Sustainability isn’t a new concept, but it is a new priority.
In the past, builders rarely thought about a structure’s long-term use during the construction phase. If the end result looked great and functioned efficiently, its sustainability decades down the road wasn’t of any concern.
Now, the opposite is true. When materials are sourced, the focus is not only on what is presently good for the building, but also on what benefits surrounding environments, societies, and economies in the future.
The pressure to design, build and maintain something that stands the test of time is greater than ever. Putting a high premium on a building’s sustainability — even after the initial construction phase — can ensure it has a long, fruitful future.
The Perks of Long-Term Preservation
Sustainable construction takes many forms, but it always comes back to this question for builders: How can we reduce the use of critical resources like energy, water, and raw building materials? The answer affects a space’s design, location, and usefulness in significant and exciting ways.
Sustainable design is most effective when it’s prioritized from day one in the design process. Retroactively upgrading a structure to achieve sustainability is a more difficult and expensive task, especially when a structure’s composition makes it clear that the contractors and engineers didn’t account for future viability during the building process.
Many of these buildings still have tremendous utility and historical significance. That’s why forward-thinking architects and engineers seek innovative ways to improve long-term sustainability after construction.

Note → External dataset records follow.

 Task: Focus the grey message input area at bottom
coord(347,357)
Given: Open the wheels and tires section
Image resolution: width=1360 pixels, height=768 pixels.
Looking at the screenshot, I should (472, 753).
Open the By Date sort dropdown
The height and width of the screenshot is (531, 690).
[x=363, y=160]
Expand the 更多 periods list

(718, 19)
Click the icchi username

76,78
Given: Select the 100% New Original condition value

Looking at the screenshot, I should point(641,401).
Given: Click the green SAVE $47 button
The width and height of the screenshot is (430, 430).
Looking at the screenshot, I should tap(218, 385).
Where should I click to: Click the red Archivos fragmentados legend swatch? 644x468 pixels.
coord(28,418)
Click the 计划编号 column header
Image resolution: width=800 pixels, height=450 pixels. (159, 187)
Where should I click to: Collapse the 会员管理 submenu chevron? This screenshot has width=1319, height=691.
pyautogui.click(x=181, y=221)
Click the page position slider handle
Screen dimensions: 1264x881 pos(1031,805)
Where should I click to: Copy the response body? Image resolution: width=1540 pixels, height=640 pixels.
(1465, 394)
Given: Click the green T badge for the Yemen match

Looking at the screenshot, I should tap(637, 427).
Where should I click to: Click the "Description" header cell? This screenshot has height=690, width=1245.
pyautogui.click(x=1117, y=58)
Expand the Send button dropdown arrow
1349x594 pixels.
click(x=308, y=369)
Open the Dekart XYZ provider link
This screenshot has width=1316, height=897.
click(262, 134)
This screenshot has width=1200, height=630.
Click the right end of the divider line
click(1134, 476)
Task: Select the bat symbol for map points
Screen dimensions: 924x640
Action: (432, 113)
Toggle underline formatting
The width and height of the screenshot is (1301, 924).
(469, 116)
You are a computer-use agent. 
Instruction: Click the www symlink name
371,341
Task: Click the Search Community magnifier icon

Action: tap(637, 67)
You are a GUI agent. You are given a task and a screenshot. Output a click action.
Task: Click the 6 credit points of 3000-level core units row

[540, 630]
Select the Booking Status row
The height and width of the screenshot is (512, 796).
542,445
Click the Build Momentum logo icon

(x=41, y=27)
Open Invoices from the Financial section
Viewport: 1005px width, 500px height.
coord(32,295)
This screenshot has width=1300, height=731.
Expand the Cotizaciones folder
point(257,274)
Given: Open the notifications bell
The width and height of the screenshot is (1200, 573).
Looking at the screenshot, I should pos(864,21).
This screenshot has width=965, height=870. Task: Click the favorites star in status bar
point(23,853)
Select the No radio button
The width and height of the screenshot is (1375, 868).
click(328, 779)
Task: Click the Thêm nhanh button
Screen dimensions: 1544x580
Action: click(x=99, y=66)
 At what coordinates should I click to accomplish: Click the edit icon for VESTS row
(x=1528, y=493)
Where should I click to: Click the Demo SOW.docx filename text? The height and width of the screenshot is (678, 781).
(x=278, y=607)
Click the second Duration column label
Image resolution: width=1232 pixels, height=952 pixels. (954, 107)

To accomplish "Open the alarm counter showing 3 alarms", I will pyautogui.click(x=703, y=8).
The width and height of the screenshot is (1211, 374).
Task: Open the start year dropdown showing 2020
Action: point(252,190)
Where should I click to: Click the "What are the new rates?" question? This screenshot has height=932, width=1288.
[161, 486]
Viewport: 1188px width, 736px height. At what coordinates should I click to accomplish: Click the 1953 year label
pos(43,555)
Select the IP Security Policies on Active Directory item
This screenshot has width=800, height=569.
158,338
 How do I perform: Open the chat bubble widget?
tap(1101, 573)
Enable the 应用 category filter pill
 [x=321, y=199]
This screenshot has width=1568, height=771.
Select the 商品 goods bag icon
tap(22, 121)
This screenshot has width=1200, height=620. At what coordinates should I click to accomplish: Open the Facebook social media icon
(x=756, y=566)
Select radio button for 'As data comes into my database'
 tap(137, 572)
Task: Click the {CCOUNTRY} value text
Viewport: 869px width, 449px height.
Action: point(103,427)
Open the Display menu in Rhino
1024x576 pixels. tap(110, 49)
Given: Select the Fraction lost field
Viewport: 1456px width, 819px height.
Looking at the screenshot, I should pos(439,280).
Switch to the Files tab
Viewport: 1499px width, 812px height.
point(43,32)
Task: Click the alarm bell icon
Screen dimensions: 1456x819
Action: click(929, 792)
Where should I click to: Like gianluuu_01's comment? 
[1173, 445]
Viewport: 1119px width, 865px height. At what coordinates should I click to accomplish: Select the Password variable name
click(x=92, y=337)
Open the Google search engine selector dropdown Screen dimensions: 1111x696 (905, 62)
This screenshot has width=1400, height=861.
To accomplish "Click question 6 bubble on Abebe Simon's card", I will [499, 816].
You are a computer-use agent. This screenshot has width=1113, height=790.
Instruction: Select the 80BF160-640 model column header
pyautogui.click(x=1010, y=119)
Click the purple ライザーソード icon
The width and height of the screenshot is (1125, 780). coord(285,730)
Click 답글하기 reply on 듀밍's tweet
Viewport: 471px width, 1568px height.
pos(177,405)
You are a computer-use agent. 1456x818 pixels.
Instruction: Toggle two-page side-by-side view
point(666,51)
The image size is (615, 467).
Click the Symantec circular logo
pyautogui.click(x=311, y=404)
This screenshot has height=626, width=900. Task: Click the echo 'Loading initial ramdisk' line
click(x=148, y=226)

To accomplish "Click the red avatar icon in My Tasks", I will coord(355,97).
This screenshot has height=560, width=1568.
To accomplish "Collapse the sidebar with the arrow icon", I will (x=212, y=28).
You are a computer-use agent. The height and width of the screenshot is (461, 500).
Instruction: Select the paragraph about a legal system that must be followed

There are significant improvements builders can make to improve a structure’s sustainability, even if the project has a limited budget and schedule. Here are three that apply to most renovation undertakings:
1. Do an HVAC overhaul. These systems are huge consumers of energy, especially older models that yield a lot of wasted energy and unnecessarily high utility costs. This is a prime target for a post-construction sustainability project because HVAC is not a structural element.
Operationally, a complete system replacement creates a relatively minor disruption. The U.S. Green Building Council estimates that a green design can slash energy consumption by 24-50 percent, water consumption by 40 percent, and solid waste creation by 70 percent. Introducing solar energy and smart windows to the mix can cut those figures even further, so examine whether this step makes sense for current and future opportunities.
2. Invest in recycling. One of the core values of sustainable construction is relying on materials that can be recycled or repurposed in some manner. Emphasize reducing building waste and recycling as much waste as possible.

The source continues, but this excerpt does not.